Eddie Guerrero is the lowest drawing WWE World Champion of all time. Kofi didn't do so good either. Doesn't matter anyways, when your company can take the business hits sometimes and survives and is the only real big game, you can focus on whatever you want. 

2 hours ago, KingM said:

Everybody did. 

Surprisingly Jake Swagger or whatever his name was did good as a draw.

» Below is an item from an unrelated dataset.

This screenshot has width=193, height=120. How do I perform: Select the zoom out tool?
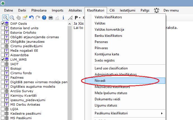pyautogui.click(x=12, y=18)
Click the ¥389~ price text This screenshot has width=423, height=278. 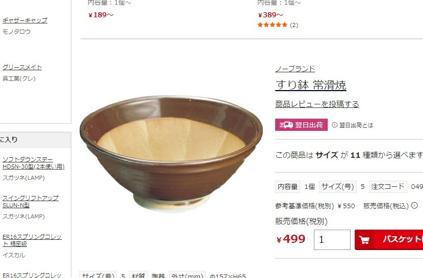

2005 Smackdown was drawing less than 1995 WWE? 2005 Smackdown was drawing less than 2010 Smackdown with Swagger or 2018 with Jinder? I need proof. Where are the sources your using for this? It could be true but I gotta see that for myself. WWE as a brand was still hot enough in 2005 that I would assume even the B brand was drawing better than almost out of business 1995 WWE.

Posted

Not my job to spoonfeed you when several other websites reported it, it's your job to know it and you are living in the search your own info age. You also need to really tone down your gimmick, I find it extremely rude.

Here bunch of the many links just for you though  https://www.thesportster.com/news/lowest-drawing-wwe-champion-ever/#:~:text=An extensive study into live,drawing champions of all time.

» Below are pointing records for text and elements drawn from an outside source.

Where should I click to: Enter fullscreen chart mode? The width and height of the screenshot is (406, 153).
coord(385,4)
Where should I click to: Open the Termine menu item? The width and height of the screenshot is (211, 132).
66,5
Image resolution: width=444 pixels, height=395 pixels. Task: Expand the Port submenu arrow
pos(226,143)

https://www.therichest.com/wrestling/the-15-wwe-champions-you-didnt-know-drew-low-ratings/

https://www.pwmania.com/forbes-picks-up-story-about-worst-drawing-wwe-champions

Low in most of the metrics combined.

Posted
11 minutes ago, KingM said:

Not my job to spoonfeed you when several other websites reported it, it's your job to know it and you are living in the search your own info age. You also need to really tone down your gimmick, I find it extremely rude.

Pretty sure it's no one's "job" here to know what the ratings were from 12, 17 or 27 years ago. If anything, if someone makes a claim, it's on them to support those claim with facts.

And with all due respect, @NoFistsJustFlipswasn't being rude. Settle down lol.